Well, I had noticed. Like me, Jason was born in the South. Like me, Jason had graduated from a Southern college and a Southern law school. Like me, Jason had clerked for a federal judge. Like me, Jason worshipped in the Episcopal Church. Like me, Jason served on the vestry of his parish. Like me, Jason had a life partner. Only while my partner was Anne, Jason's partner was a man, Mark. Jason was my first openly gay friend.
Thanks be to God for Jason and others who followed, who together encouraged me to cross over my invisible fence and accept the invitation to participate in the breadth of God's welcome for all.

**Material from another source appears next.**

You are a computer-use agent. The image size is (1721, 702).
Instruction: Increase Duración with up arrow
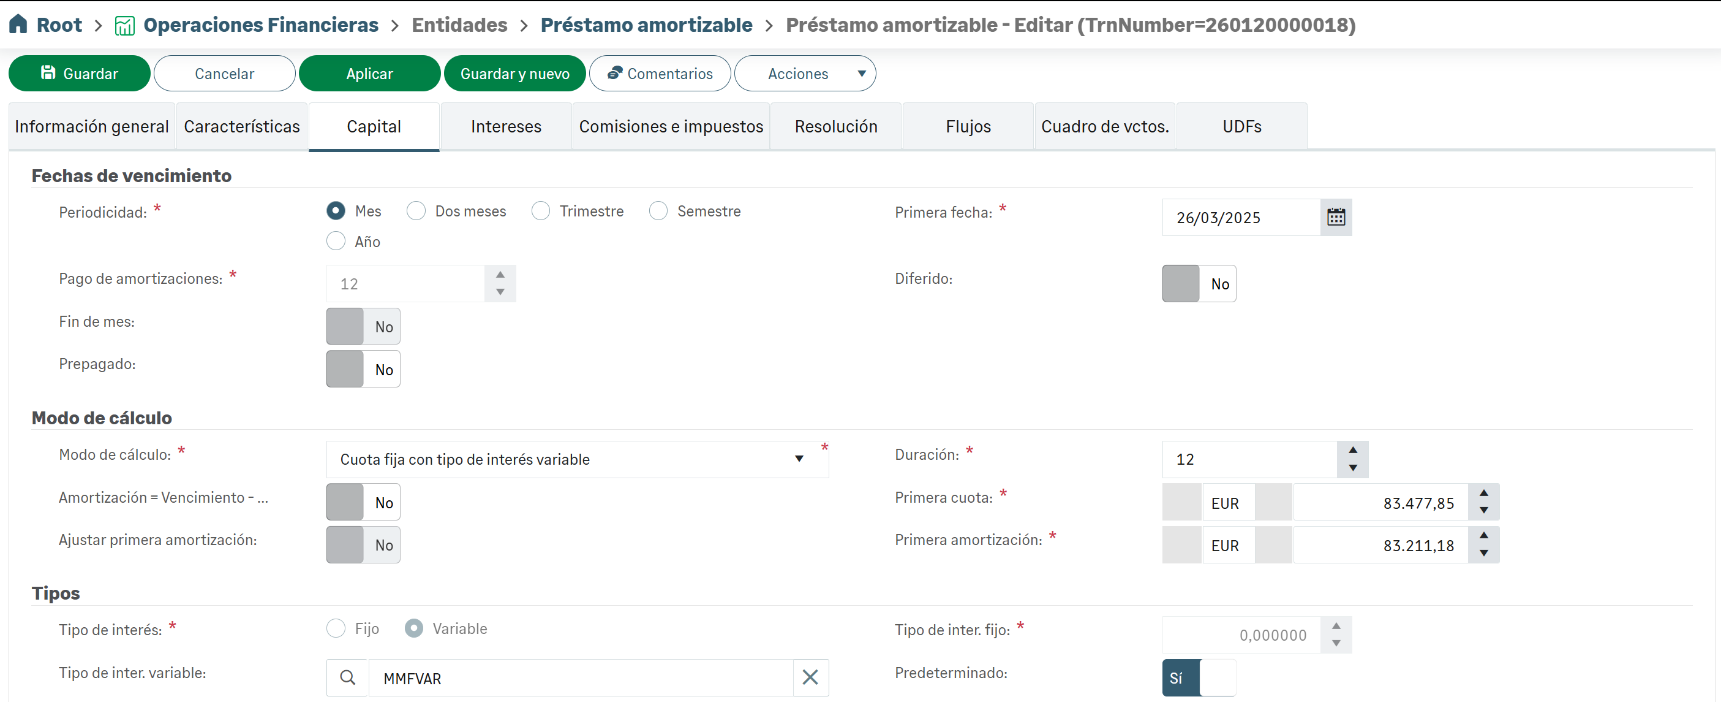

Now, God had presented the heavenly blanket of inclusion to me not just once, not just three times, but probably 33 times before. But this time, God delivered that invitation personally--through a person, through Jason.
And so it was with Peter, too. Peter did not cross over his invisible fence until after he actually met the Gentiles. First the Gentile cohort that we learn later in Acts was from Cornelius the Centurion, who had sent to fetch him, and then from Cornelius himself and his family and friends.
Peter moved across the boundary only after his encounter with particular people. Only then did Peter understand that God shows no favoritism.
In our so very polarized society, Jesus calls us to cross invisible fences that wall us off from those in that other political party, that other denomination, that other faith tradition, that other ethnicity, that other socio economic class, that other race, that other sexual preference.
Closer to home, Jesus calls us to cross invisible fences that separate us from those who have hurt us or whom we have hurt, Jesus calls us to cross all of these invisible fences, so that we may see and love others as God sees and loves them.
Through the mystery of the incarnation, God showed up for us in the person of Jesus Christ. And the Word who became flesh and dwelt among us, still dwells among us, as we see Christ in other people, Christ who calls us to a conversion of the heart so that we may cross the invisible fences that separate us from each other.
Bailey died just a few days ago. And we are so very sad. We miss her company. But she has left me with one other piece of teaching. The invisible fence kept her bounded for many years until the blizzard of January 2011. Snowmageddon, as the media called it, shut down Atlanta for a week. I received a telephone call from a neighbor at about 9:30 in the morning, the first day of the blizzard. Bailey had escaped.
Why this time and not on other snow days? Well, this time school had closed. And that morning children--including my own--were whizzing down the best sledding run in the neighborhood, which happens to be located in our side yard, just beyond the invisible fence. The blanket of snow from the heavens obscured the boundary of the yard, as it had on other snow days. But what caused Bailey to cross that day was children at play.
As was true for Peter, and for me, and is true for you as well, real live human beings--children in this case--caused Bailey to cross over. I had to laugh that morning as I found Bailey unbounded and happy and carefree, romping and running and chasing the sledders as they sped along. That seems to me a lot like God's own joy available for us, too, on the other side of our invisible fences.
So let us pray: Oh Lord, whose love exceeds all imagination, help us cross over the invisible fences that separate us from each other. Open our eyes that we may see you in each other. Warm our hearts that they may be new. Teach us to love as you love. And all for your name's sake. Amen.